Aber weit gefehlt. Na ja, wirklich katastrophal ist sie nicht, aber wir alle müssen heute erfahren, dass wir mit der Satzmelodie, der Intonation mehr oder weniger daneben liegen. Dabei geht es darum, wann sich die Stimme hebt und wann sie sich senkt, wo Betonungen liegen und wo nicht. Und in dieser Hinsicht sind wir alle noch weit davon entfernt, für einen Muttersprachler gehalten zu werden, selbst Ka, die super fließend spricht, muss erfahren, dass sie doch einen starken Akzent hat. Warum erklären sie uns das eigentlich nicht mal irgendwann am Anfang, sondern erst in einer fortgeschrittenen Klasse, die man erst nach monatelangem Studium erreicht?

In der letzten halben Stunde üben wir, wie man eine E-Mail schreibt. Das kann ich am PC viel besser als auf Papier, weil es so unendlich viel leichter ist, die passenden Kanji zu finden. Da ich das Notebook gerade auf dem Tisch stehen habe, kann ich auf die Frage hin, ob ich schon einmal eine E-Mail auf Japanisch geschrieben habe, gleich eine ganze Korrespondenz – na ja, immer nur Einzeiler, halt um uns zu verabreden – vorweisen.

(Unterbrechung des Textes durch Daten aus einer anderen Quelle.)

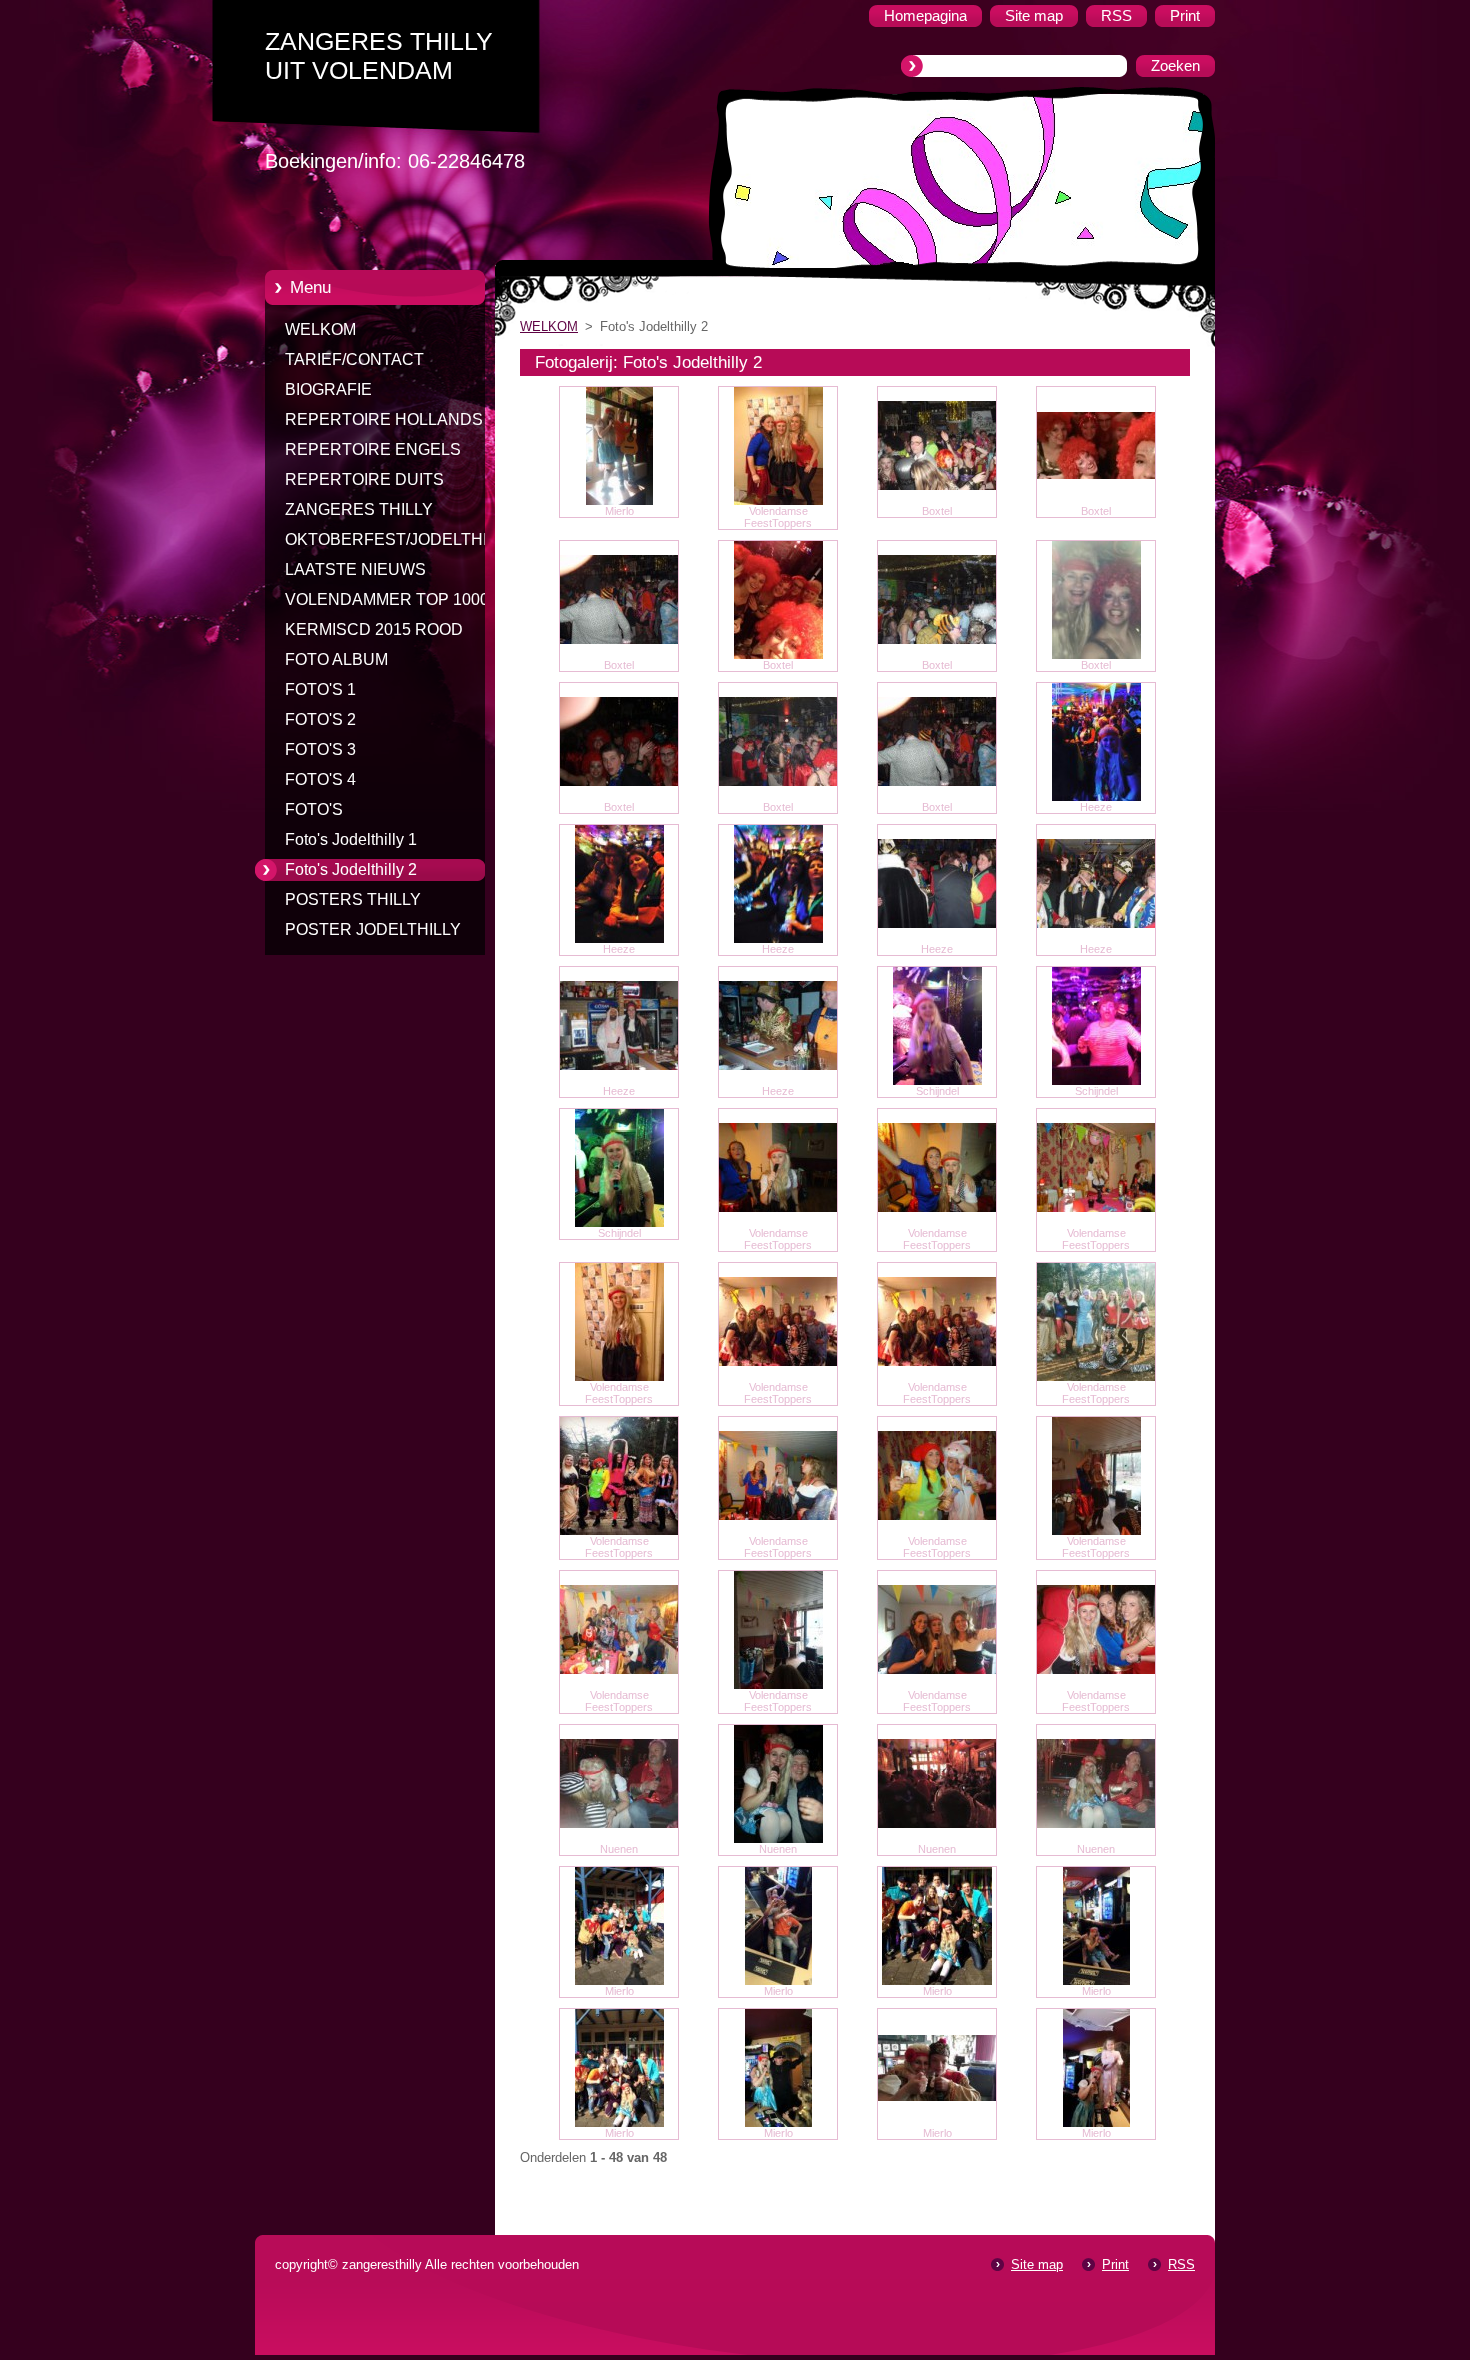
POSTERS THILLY (353, 899)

Als Hausaufgabe sollen wir der Lehrerin eine E-Mail schreiben.

Das vertage ich aber erst einmal, weil mir spontan nichts einfällt. Stattdessen gehe ich erst einmal mit Joachim, einem vor anderthalb Wochen neu angekommenen Deutschen, Go spielen. Am Freitag hat es ja geheißen, dass wir das japanische Zimmer in der kurashi no gakkou jederzeit benutzen dürfen, also gehen wir rüber, und ich gebe drei Stunden lang Anfängerunterricht. Alles in allem ein recht entspannter Tag. Und Hausaufgaben gibt es auch nicht wirklich viele.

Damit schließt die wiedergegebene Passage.